She named her three children Aaron, Josh and Noah. My babies, she called her boys. She didn’t live to see them grow into men.
I just watched the video of her youngest son speak in front of 400 people at the Jewish Federation of Cleveland. Noah made me cry.
I have prayed for Noah nearly every day since I met him almost 18 years ago. You, the Cleveland Jewish community, were the answer to my prayers.
Noah Farrell is that rare light that always finds a way to penetrate the darkness. Your support for the Jewish Federation of Cleveland kept that light burning.
Noah is an orphan. It sounds terrible, and it was. His parents were both alcohol and drug addicts. They were both dead by the time he was 14.
I didn’t know his dad, but I knew his mom. Heidi fought her addiction. She fought and she fell, over and over. Some people gave up on her, but a lot of us never did. She finally fell too far.
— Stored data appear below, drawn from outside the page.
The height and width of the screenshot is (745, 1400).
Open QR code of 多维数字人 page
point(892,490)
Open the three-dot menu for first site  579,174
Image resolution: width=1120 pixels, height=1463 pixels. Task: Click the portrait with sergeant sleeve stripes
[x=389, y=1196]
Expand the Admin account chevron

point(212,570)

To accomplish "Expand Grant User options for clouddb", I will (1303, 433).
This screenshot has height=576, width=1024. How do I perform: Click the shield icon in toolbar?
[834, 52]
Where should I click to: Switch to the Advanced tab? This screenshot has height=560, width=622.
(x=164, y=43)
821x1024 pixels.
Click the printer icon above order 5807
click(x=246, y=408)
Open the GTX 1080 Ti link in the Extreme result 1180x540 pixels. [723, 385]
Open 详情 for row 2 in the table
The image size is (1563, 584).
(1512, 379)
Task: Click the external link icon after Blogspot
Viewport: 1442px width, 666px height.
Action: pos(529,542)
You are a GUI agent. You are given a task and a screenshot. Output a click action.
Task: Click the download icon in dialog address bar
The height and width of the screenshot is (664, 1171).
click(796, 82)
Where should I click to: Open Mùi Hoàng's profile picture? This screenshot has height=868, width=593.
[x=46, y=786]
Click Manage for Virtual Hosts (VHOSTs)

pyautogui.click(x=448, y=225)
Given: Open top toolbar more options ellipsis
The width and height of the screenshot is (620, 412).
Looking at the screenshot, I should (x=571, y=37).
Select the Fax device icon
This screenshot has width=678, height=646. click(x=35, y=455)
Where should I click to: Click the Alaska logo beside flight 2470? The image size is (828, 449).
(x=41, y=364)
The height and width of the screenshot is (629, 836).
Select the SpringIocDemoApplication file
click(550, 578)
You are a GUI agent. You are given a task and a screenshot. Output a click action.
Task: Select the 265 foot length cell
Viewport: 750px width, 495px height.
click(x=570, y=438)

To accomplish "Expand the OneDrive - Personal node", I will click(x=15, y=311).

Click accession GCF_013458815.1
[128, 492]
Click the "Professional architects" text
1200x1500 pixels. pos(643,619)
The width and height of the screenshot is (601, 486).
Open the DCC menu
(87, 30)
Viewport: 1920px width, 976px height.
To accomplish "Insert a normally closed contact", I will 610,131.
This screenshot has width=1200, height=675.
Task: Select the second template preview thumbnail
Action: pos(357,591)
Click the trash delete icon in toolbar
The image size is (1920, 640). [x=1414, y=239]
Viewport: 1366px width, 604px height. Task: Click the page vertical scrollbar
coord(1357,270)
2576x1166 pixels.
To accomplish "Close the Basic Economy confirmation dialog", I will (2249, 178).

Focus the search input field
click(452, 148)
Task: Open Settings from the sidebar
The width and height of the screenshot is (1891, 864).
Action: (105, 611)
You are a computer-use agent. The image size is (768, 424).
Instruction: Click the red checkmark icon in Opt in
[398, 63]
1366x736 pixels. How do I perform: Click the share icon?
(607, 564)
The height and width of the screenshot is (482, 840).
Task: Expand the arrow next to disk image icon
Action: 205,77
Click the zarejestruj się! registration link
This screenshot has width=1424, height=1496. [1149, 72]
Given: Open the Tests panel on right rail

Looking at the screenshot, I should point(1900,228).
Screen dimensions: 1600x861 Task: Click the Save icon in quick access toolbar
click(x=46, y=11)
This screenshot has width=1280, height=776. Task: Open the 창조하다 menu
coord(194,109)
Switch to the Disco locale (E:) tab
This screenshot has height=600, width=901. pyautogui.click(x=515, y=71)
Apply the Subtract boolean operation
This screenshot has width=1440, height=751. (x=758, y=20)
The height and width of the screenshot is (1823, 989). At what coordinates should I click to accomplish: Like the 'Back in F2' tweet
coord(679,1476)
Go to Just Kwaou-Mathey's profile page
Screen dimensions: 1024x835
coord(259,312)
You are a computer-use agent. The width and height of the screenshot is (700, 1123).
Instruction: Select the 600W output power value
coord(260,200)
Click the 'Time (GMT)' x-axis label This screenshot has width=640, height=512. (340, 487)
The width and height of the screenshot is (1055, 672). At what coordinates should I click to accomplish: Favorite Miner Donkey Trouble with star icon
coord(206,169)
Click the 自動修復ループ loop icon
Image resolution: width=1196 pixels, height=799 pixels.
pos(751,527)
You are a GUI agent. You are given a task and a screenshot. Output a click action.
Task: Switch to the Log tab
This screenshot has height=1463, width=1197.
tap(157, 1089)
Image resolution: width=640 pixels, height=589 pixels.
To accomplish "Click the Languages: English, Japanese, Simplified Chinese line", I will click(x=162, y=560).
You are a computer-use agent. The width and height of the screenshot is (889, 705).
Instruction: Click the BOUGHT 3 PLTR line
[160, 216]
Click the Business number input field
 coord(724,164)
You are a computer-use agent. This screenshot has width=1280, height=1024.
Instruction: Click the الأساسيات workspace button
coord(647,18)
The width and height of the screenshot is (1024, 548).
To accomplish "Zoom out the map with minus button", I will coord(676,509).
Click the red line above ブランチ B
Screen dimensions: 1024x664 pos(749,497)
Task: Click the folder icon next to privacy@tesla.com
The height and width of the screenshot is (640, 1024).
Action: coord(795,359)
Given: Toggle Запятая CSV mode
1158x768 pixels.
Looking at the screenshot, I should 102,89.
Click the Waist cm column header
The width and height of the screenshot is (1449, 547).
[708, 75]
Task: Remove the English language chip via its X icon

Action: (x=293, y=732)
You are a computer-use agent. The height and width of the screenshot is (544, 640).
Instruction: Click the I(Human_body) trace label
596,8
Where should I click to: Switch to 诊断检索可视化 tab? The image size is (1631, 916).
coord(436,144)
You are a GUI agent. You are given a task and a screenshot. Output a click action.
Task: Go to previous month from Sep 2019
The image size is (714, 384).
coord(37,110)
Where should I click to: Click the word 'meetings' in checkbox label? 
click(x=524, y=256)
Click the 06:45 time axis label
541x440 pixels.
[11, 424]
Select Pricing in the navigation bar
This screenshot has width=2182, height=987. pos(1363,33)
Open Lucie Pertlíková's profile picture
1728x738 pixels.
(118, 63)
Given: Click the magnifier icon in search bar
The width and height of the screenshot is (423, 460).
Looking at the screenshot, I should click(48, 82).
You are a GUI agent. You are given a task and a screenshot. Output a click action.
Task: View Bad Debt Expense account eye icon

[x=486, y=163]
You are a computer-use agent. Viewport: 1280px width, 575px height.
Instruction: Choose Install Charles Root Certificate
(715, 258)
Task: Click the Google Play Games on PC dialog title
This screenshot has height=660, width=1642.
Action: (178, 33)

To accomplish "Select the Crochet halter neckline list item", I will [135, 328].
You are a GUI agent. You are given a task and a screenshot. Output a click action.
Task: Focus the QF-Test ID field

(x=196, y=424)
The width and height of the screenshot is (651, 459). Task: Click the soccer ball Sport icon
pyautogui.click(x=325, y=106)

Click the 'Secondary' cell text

A tribe of people called Alcoholics Anonymous had tried to save her. And along the way, loved her boys. They patted Noah as he crawled on the floor of Club 24 in Cleveland Heights every Saturday morning at 10.
Once, when he was a toddler there, his little blond head was covered in red. Was it blood? No, it was love. Lipstick kisses, from all the women in recovery who kissed him as he toddled by.
That boy was a gift.
Turns out Noah was everyone’s gift.
He sent me a message on Aug. 31 with a link to a video he asked me to watch. I cry every time I see it.
Those blue eyes steal your heart. That twinkle, that smile? It’s the best of his mom alive in him.
So many people tried to help Heidi. The recovery community painted her apartment, bought her groceries, took her boys to T-ball and coached her on parenting, finishing school, getting a job. She loved those boys fiercely, but addiction doesn’t care.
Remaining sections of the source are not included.